Hess is after this pause. In articles untangling “woke Instagram slideshows,” demands for “celebrities and influencers” to “use their platforms,” and algorithms decimating the concept of taste, he deconstructs Gen Z internet use. In doing so, Hess problematizes the various technologies’ impact on our collective consciousness. “I think that there's a lot of trends and ideas that get brought up uncritically,” said Hess. Substack allows the space for nuanced criticism to thrive. While Twitter limits wordspace and an Instagram slideshow limits visual space, Substack provides room to work everything out.
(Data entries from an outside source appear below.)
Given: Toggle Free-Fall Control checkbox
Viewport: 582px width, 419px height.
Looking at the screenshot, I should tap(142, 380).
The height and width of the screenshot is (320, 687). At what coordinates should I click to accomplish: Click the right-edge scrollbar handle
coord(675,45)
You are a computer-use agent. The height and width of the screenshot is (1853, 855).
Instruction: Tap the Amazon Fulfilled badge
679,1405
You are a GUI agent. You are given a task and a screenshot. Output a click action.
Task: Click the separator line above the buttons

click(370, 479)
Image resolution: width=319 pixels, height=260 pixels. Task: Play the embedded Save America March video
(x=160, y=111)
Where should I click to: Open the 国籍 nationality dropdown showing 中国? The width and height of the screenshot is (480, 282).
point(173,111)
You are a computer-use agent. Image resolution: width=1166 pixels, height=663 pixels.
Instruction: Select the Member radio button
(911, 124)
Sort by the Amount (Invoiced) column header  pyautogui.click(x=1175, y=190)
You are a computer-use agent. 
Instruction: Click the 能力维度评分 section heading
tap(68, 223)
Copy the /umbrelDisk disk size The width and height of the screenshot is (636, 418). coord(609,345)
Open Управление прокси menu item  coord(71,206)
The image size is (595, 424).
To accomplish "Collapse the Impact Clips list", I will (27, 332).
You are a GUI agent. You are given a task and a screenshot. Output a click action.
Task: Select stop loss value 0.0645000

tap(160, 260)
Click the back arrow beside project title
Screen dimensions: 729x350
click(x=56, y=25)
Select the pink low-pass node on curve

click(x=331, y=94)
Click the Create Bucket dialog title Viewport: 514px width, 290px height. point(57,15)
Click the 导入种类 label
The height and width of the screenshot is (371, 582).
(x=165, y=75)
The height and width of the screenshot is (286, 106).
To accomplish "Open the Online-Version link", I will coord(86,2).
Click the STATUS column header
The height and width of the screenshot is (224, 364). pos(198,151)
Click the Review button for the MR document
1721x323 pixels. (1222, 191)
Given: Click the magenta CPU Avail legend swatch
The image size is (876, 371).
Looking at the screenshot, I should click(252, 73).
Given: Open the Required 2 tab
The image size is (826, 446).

Gen Zero “is for me, which makes it so much better,” said Hess. “Because now, when people have been responding and really reacting and disagreeing or agreeing, it’s always a surprise.”
Similarly, after realizing the limitations of sharing poetry on Instagram, Emily Freed, BC ’21, started her newsletter “Poemetry” on TinyLetter. On Instagram, she wondered if her followers cared about the poetry she shared to her stories. By starting a newsletter, she feels assured that her subscribers want a Mary Ruefle or Marie Howe poem accompanied by her commentary delivered to their inbox. This makes her “feel happy, like you're having a connection with them even if you're not that close.” Freed’s weekly writing process—curating poetry around an arbitrary theme, connecting selected pieces through written analysis, creating a digital collage for promotional purposes—has become a small, yet important, cornerstone of her weekly ritual.
Hess explained his writing process as an essential part of his existence: “My mind is so racing all the time so I kind of need to get these thoughts and feelings out.” Thakker, echoing Hess, noted the gap between experiencing something and understanding that thing. “Especially now, we are always thinking about things but aren't always fully allowing ourselves to chew on them or relate to them or understand them in terms of our personal connection to these things,” said Thakker. Presumably, in writing “better world.,” Thakker is able to chew on the morsels of his experiences; in writing “Gen Zero,” Hess can cathartically process his hot takes.
In his essay “On Experience,” Montaigne writes of humans’ neverending need to interpret our own lives. When someone relaxes in this pursuit, content with their understanding, Montaigne condemns them to “a particular weakness.” The mind needs to turn, “perplexing itself like silkworms.” Increasingly, Substack serves as the forum where young people seed their ideas, spam people’s inboxes, confuse themselves, and make their minds turn until something resembling knowledge appears.
Writers thread their thoughts into Substack silk and send it off into the abyss. Whether the newsletter is read or forgotten amid a mountain of email detritus is beside the point. Early modern newsletter writers attempted to make news—from Rome and Paris about the Catholic Church or the King of France, for example—legible for their readers. Likewise young Substack writers, without monetary incentives or externally imposed deadlines, attempt legibility in our illegible era.